Blueberry Muffin Overnight Oats

I discovered overnight oats in December of 2017. Can you guess what Tyler and I have had for breakfast almost every day since then? You guessed it…pancakes.

Just kidding! Though I have a passion for pancakes, these overnight oats have become our weekday staple. They’re perfect for busy mornings, and pack up nicely in a lunchbox if you’re not a fan of eating first thing in the morning.

Another perk? These oats are HEARTY. They almost always help me avoid becoming hangry before lunchtime.
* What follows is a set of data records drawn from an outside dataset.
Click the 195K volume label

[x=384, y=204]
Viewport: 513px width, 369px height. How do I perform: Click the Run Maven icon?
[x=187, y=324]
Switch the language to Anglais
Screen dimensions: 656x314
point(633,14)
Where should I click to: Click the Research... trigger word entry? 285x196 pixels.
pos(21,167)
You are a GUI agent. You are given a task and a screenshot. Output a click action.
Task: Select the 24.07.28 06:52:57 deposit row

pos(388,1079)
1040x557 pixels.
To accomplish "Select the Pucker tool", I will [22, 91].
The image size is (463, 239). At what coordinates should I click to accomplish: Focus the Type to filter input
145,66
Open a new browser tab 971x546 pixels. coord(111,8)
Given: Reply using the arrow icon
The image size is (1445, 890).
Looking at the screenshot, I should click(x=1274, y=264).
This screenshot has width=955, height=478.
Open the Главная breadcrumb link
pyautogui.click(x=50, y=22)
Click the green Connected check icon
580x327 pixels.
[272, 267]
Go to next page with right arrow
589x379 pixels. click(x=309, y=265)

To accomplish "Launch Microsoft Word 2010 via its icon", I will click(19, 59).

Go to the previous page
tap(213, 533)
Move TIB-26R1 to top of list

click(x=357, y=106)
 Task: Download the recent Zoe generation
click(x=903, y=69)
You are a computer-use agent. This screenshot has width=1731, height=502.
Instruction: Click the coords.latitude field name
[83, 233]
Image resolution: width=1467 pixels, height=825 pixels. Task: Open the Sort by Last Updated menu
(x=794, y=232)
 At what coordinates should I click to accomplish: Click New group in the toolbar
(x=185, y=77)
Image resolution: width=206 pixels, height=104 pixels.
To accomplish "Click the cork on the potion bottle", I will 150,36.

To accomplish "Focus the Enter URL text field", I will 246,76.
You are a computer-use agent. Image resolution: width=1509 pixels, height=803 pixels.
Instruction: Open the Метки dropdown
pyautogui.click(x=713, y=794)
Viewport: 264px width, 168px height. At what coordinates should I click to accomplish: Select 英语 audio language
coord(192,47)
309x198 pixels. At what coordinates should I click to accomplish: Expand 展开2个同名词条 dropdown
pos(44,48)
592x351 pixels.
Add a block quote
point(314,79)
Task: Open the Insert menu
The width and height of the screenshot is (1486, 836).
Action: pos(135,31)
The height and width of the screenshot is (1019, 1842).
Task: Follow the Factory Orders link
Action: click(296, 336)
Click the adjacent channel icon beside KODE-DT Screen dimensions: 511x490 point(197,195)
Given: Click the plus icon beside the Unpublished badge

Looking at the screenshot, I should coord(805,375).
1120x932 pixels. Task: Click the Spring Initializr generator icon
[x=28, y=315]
Blueberry Muffin Overnight Oats

Servings: 1 serving

Ingredients

  • ¾ cup oatmeal (I use steel cut oats, but quick oats are also fine)
  • ¾ cup unsweetened vanilla almond milk (or any other variety of milk)
  • 1/4 tsp vanilla extract
  • 1/8 tsp ground cinnamon
  • 1 tsp flax meal
  • 2 tsp chia seeds
  • 1 tsp honey or maple syrup
  • Juice and zest from ½ lemon
  • ½ cup vegan yogurt (Almond, coconut, or soy all work. You can also use Greek yogurt, though you may need to use slightly more almond milk to get the right consistency)
  • 1/2 cup fresh blueberries

Toppings

  • Fresh blueberries
  • Toasted coconut
  • Chopped walnuts
  • Lemon zest
  • Raspberry jam

Instructions

  1. Combine all ingredients in a bowl or sealed container (if you’re planning to pack them for breakfast in the morning)
  2. Stir until well combined, then cover and refrigerate overnight
  3. In the morning, give the oats a good stir before eating. You can add a splash of almond milk if you prefer a thinner consistency
  4. Top with extra goodies that inspire you (my recommendations are above), and enjoy!